C’è una frase di padre Dehon, nostro fondatore, che tu Rosy mi hai ricordato e che mi era sfuggita: più che riparatore io mi sono sentito sempre da riparare!”. Noi rimaniamo sempre uomini e donne da riparare. È questo che ci mette in movimento, è questo che ci fa camminare: sentire che abbiamo sempre bisogno di essere riparati e che c’è sempre un di più dove muoversi. Grazie a questo Gesù che ci spinge sempre di più verso l’alto, l’altro. Come possiamo guarire, come possiamo andare incontro alle persone, sentire le loro ferite se non ci sentiamo anche noi bisognosi di questo. La nostra ferita diventa grazia, diventa dono, diventa risorsa, diventa opportunità. Questo è ciò che fa il nostro Dio.

Il tuo sì oggi fa bene a tutti, fa bene a me, a quelli che hanno fatto una scelta di vita, a noi dehoniani a voi della Compagnia Missionaria, ma anche a tutti qui dentro che sono sposati. A chi sta chiedendo solo di vivere, perché la vita è già una scelta enorme e stupenda. Il tuo sì ci dice di amare la nostra scelta, la rinnova, perché ci aiuta a capire il motivo di quel sì detto a una persona, a quell’Istituto, a quella Congregazione, alla Chiesa. Perché può succedere, anche se non è scritto nel Vangelo, che seppure chiamati a lavorare nella vigna poi ci assopiamo, diamo tutto per scontato, persone comprese. Oggi anche noi, con il tuo sì, rinnoviamo il nostro sì.

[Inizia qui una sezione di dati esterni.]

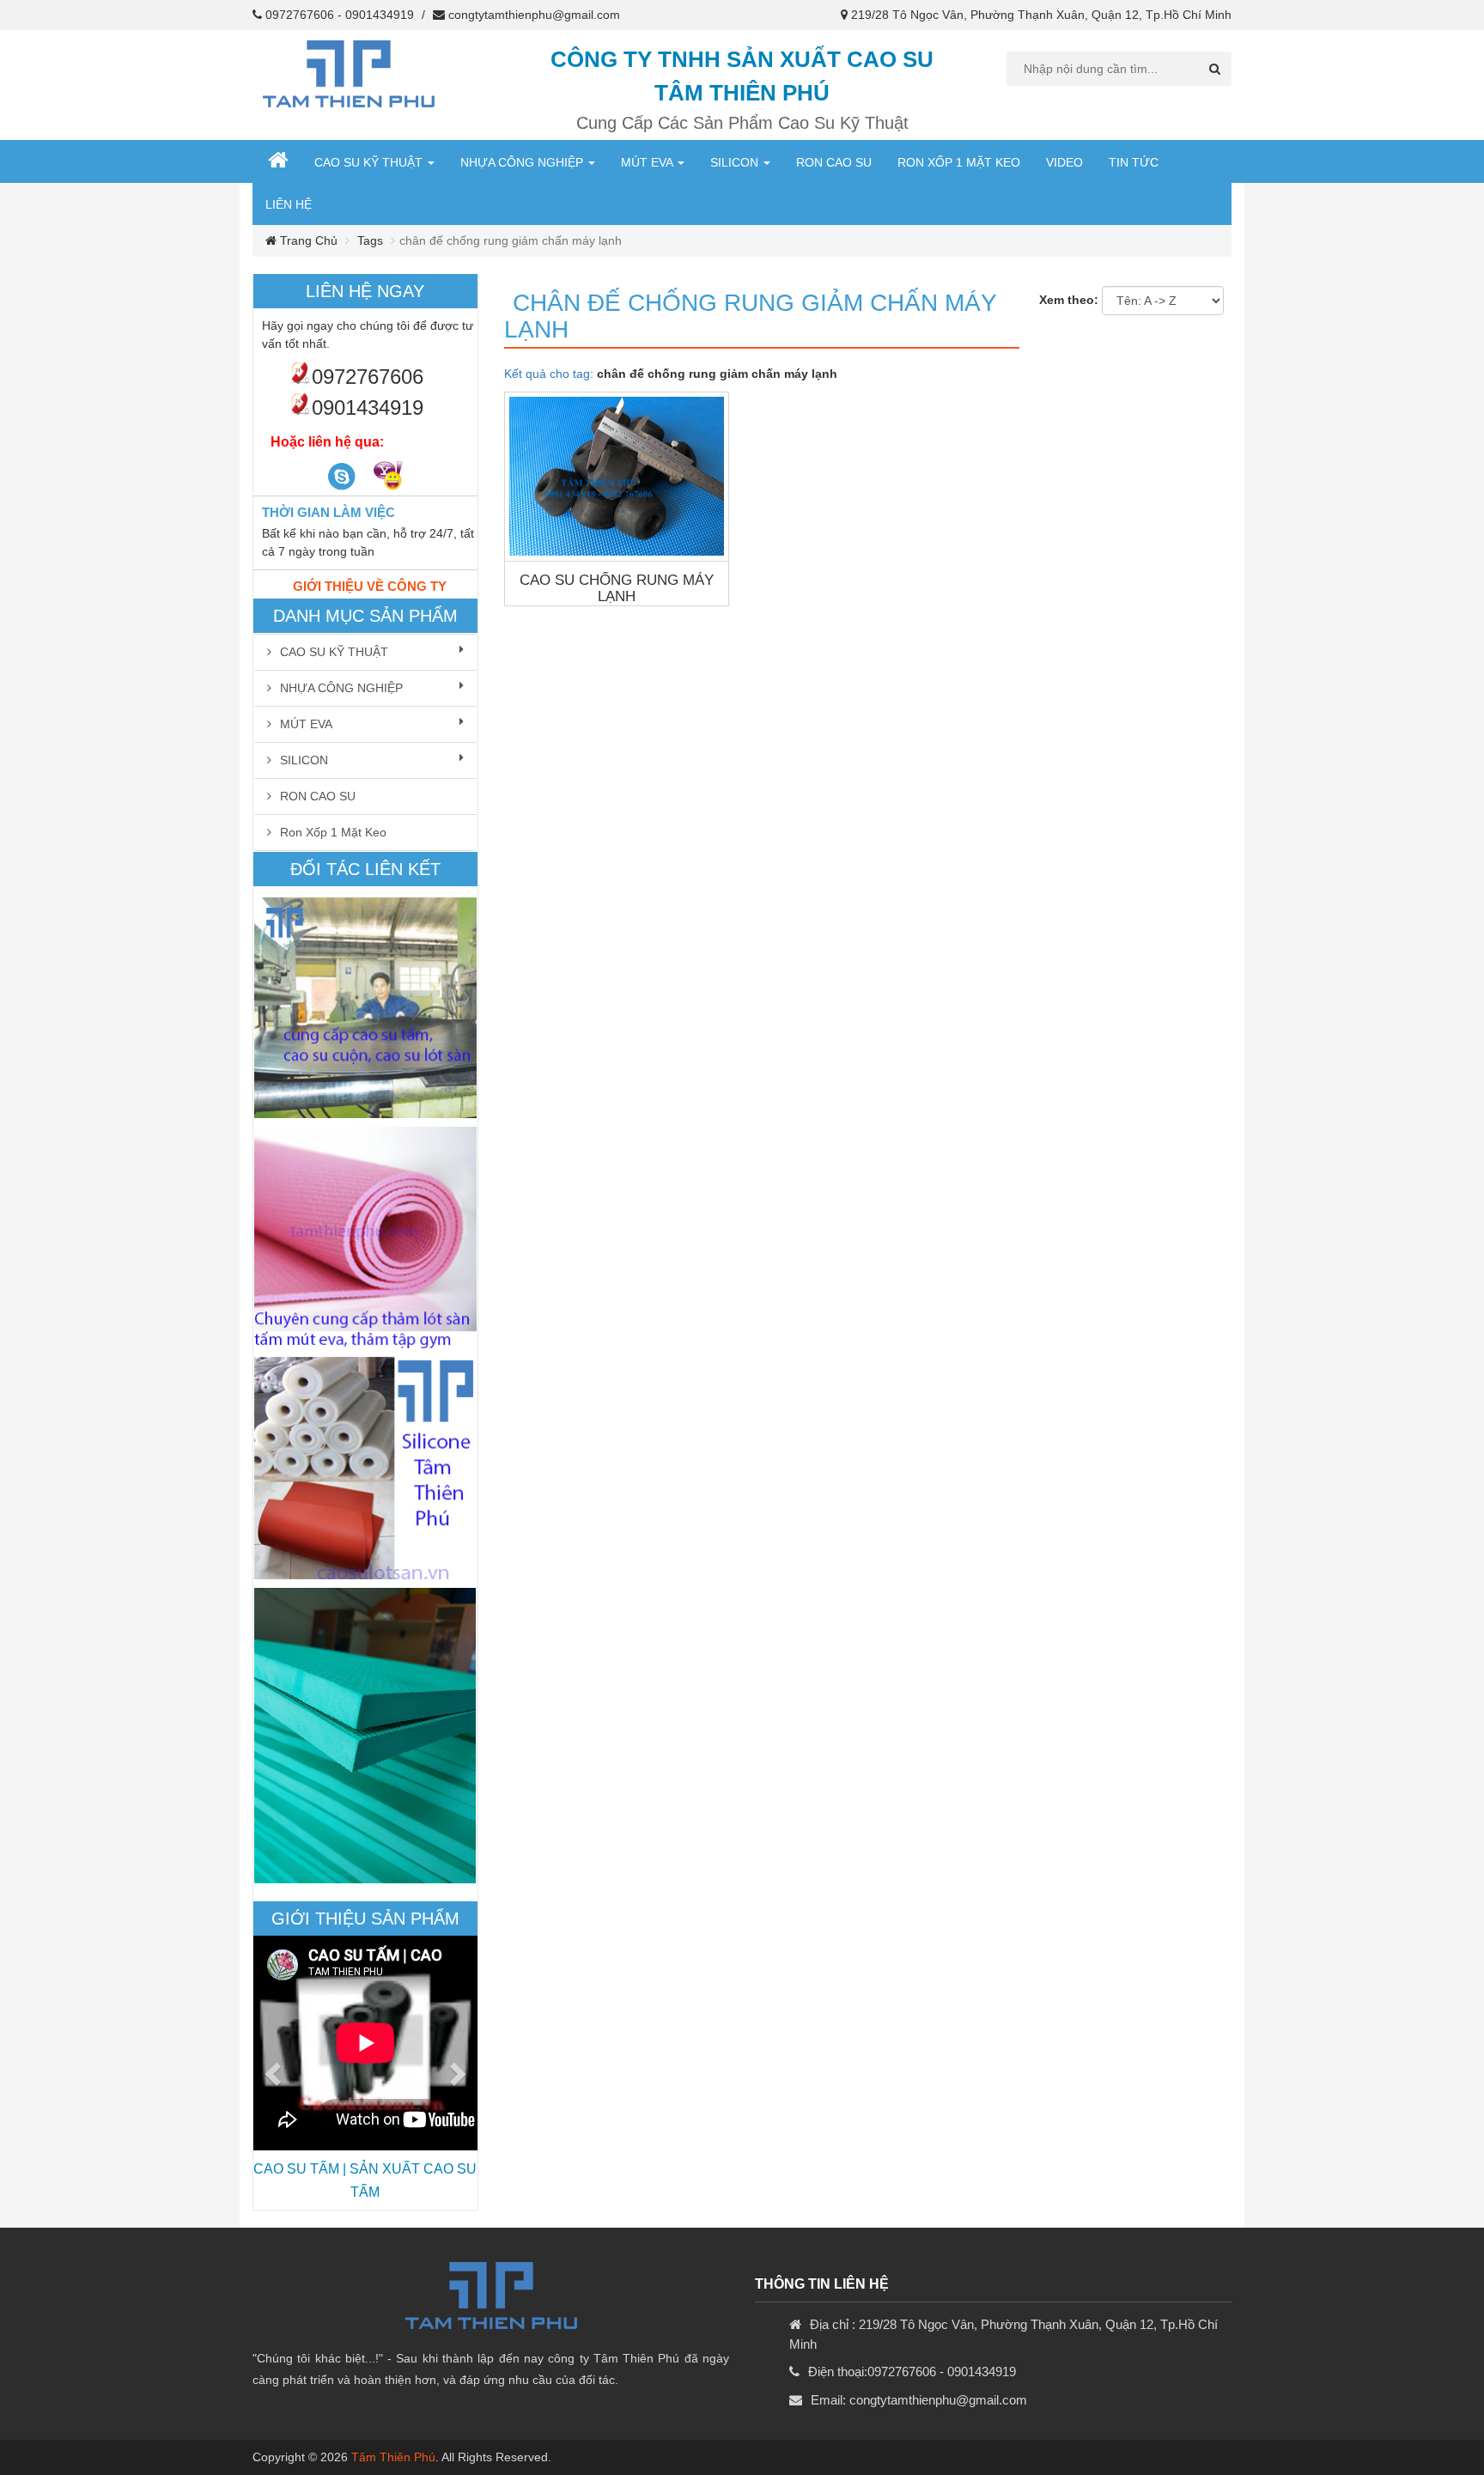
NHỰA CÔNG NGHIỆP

Essere qui oggi ci fa bene. Fa bene alla Compagnia missionaria, fa bene a noi dehoniani, fa bene a questa comunità dove tu ti sei inserita, fa bene alla Chiesa, a questa diocesi, come ci ha ricordato all’inizio della celebrazione il nostro vescovo.

E ora parti, sentiti rassicurata dal fatto che ti ricorderemo. Ci prendiamo il compito di portarti nelle nostre preghiere, come spero ci ricordiamo sempre degli altri. Anche noi abbiano bisogno della tua presenza. Porterai il tuo carisma, il tuo modo di essere dentro questa comunità.

Questo nostro mondo ha bisogno che tu racconti attraverso il tuo amore il Suo amore.